MILAN NEWS – Sembra sia scoppiato un caso di stato in casa Milan per quanto concerne il futuro assetto societario post-closing con i cinesi. I primi mugugni sono arrivati dopo la scelta di Marco Fassone come direttore generale e amministratore delegato. Probabilmente non una figura adorata dai tifosi rossoneri, ma un dirigente professionista e sempre serio nel proprio lavoro. Ha lavorato per diversi anni all’Inter, ma anche alla Juventus a inizio carriera e al Napoli. Le polemiche però hanno raggiunto l’apice appena pochi giorni fa, quando per il ruolo di futuro direttore sportivo è stato scelto l’ex capo scout dell’Inter Massimiliano Mirabelli.

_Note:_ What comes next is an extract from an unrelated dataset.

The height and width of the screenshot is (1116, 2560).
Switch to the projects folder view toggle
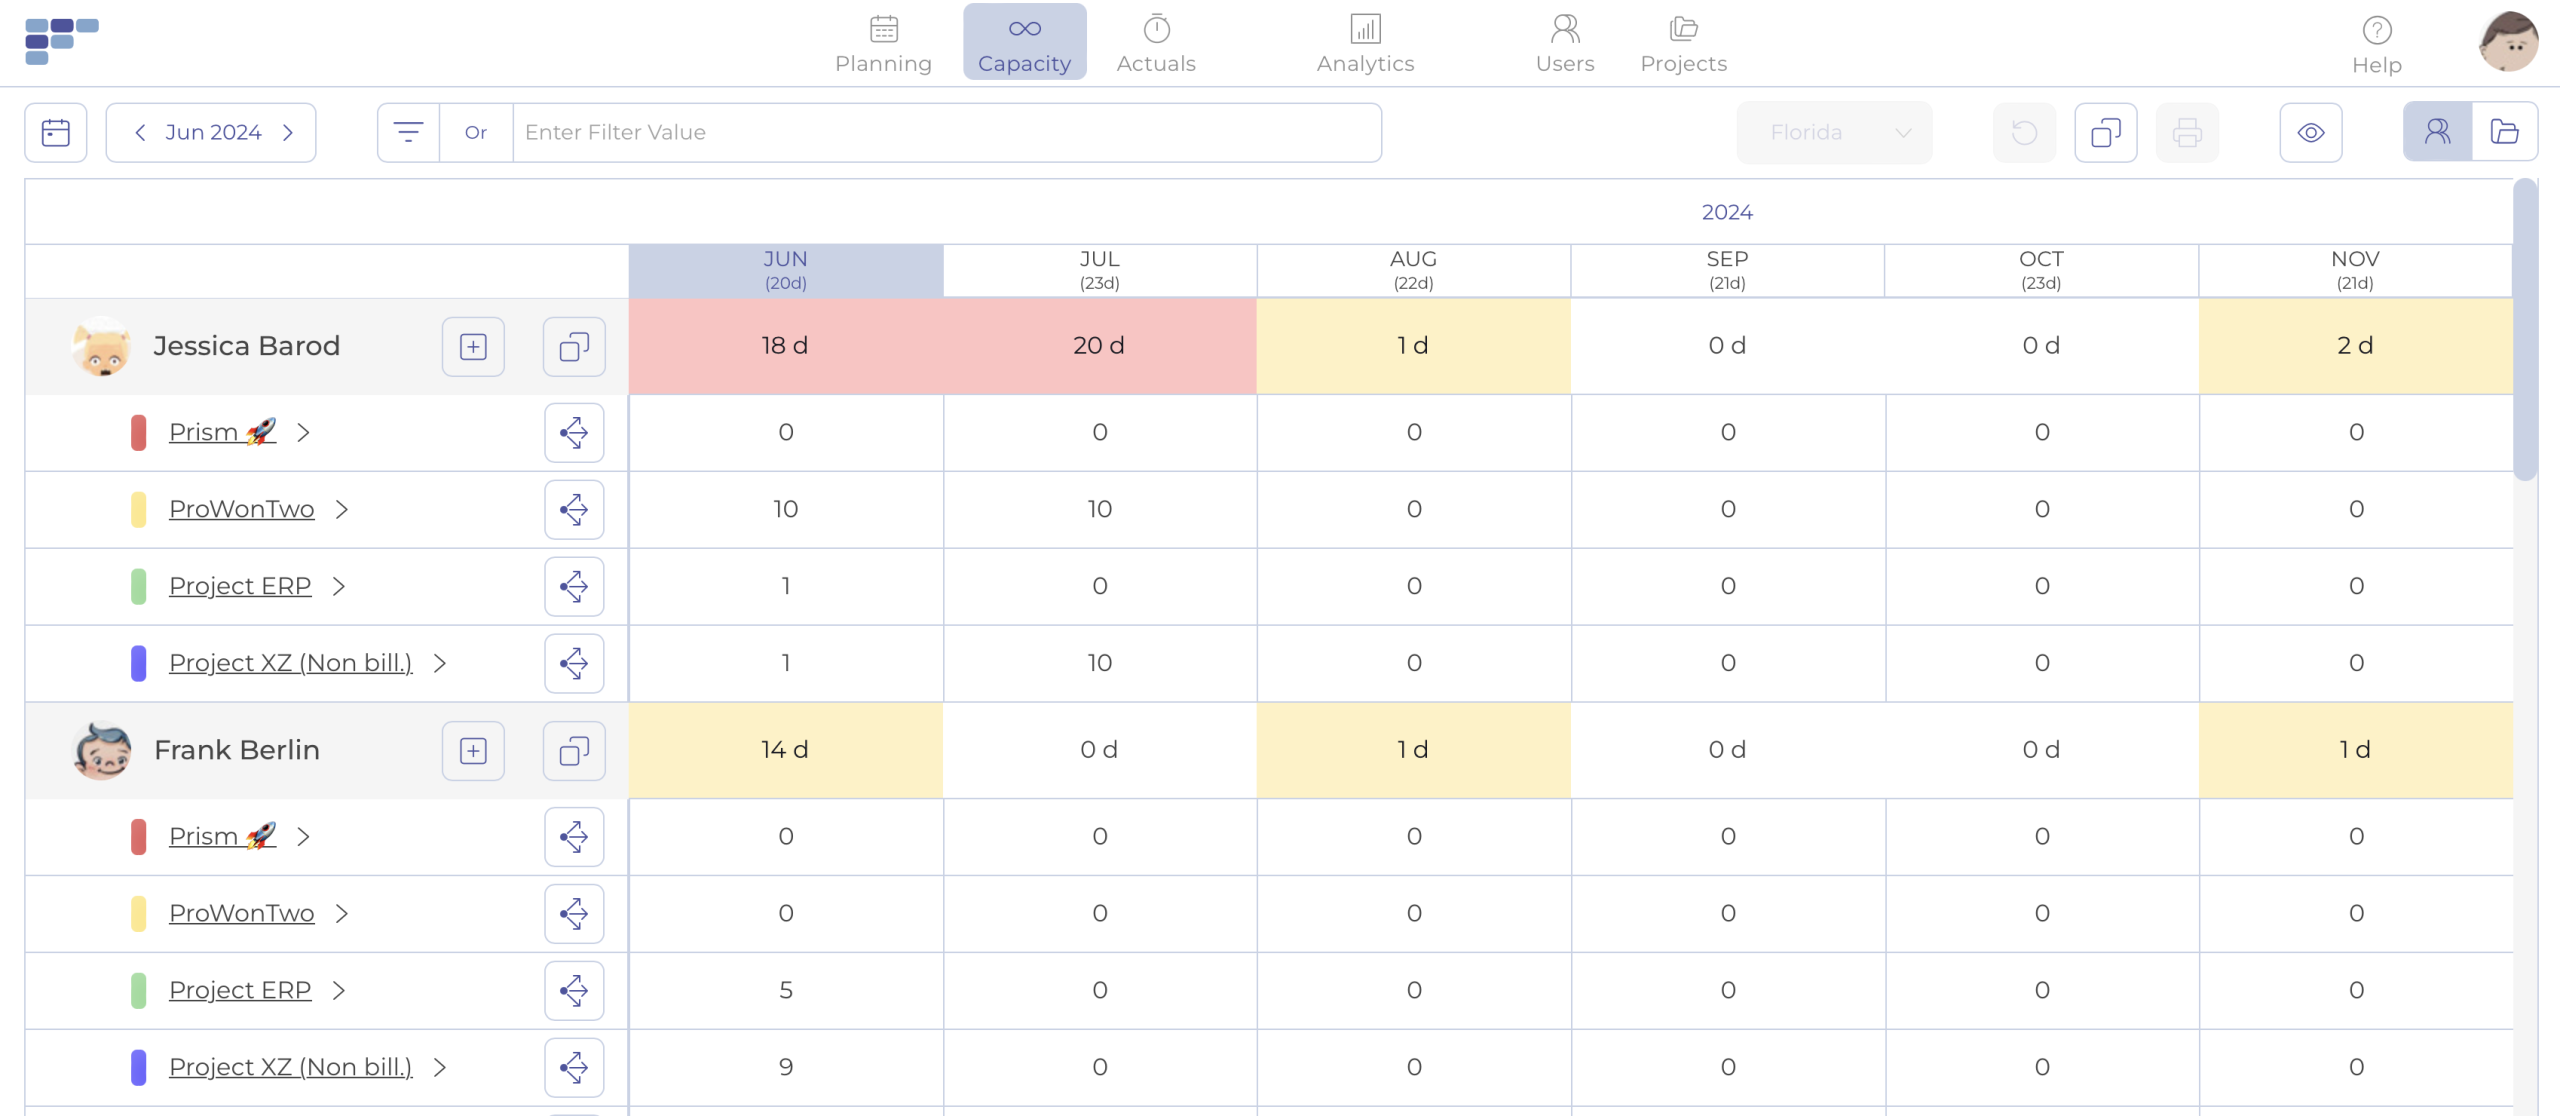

Le prime polemiche sono arrivate da Demetrio Albertini, considerato da molti una delle prime bandiere che Fassone avrebbe dovuto contattare. Ha fatto seguito anche Alessandro Costacurta e via dicendo. Ultimo in ordine cronologico è stato Stefano Eranio, il quale ha definito assurdo l’arrivo di ex filo-interisti nel nuovo Milan. Polemiche abbastanza superflue e per nulla in linea con il bene del club di via Aldo Rossi. Mirabelli non ha passato una vita all’Inter, ha solo lavorato per un paio d’anni facendo molta gavetta in altre squadre molto meno titolate. I giudizi anticipati sono sempre stati il male del calcio e della società in generale, e purtroppo non finiranno adesso. Ma nella storia del Milan sono state molte le figure, calciatori e dirigenti, ad essere passate dai nerazzurri ai rossoneri.

Chissà in quanti si lamentarono degli arrivi di Andrea Pirlo o Clarence Seedorf, tanto per citare qualche campione relativamente recente passato da una sponda all’altra. Anche l’attuale responsabile della comunicazione milanista, Giuseppe Sapienza, è stato per 7 anni nel club nerazzurro prima di lavorare 14 anni al Milan. Magari anche in questi casi citati ci furono lamentele da parte di qualcuno, ma i diretti interessati sono andati avanti per la loro strada avendo molto successo, per usare un eufemismo, negli anni rossoneri.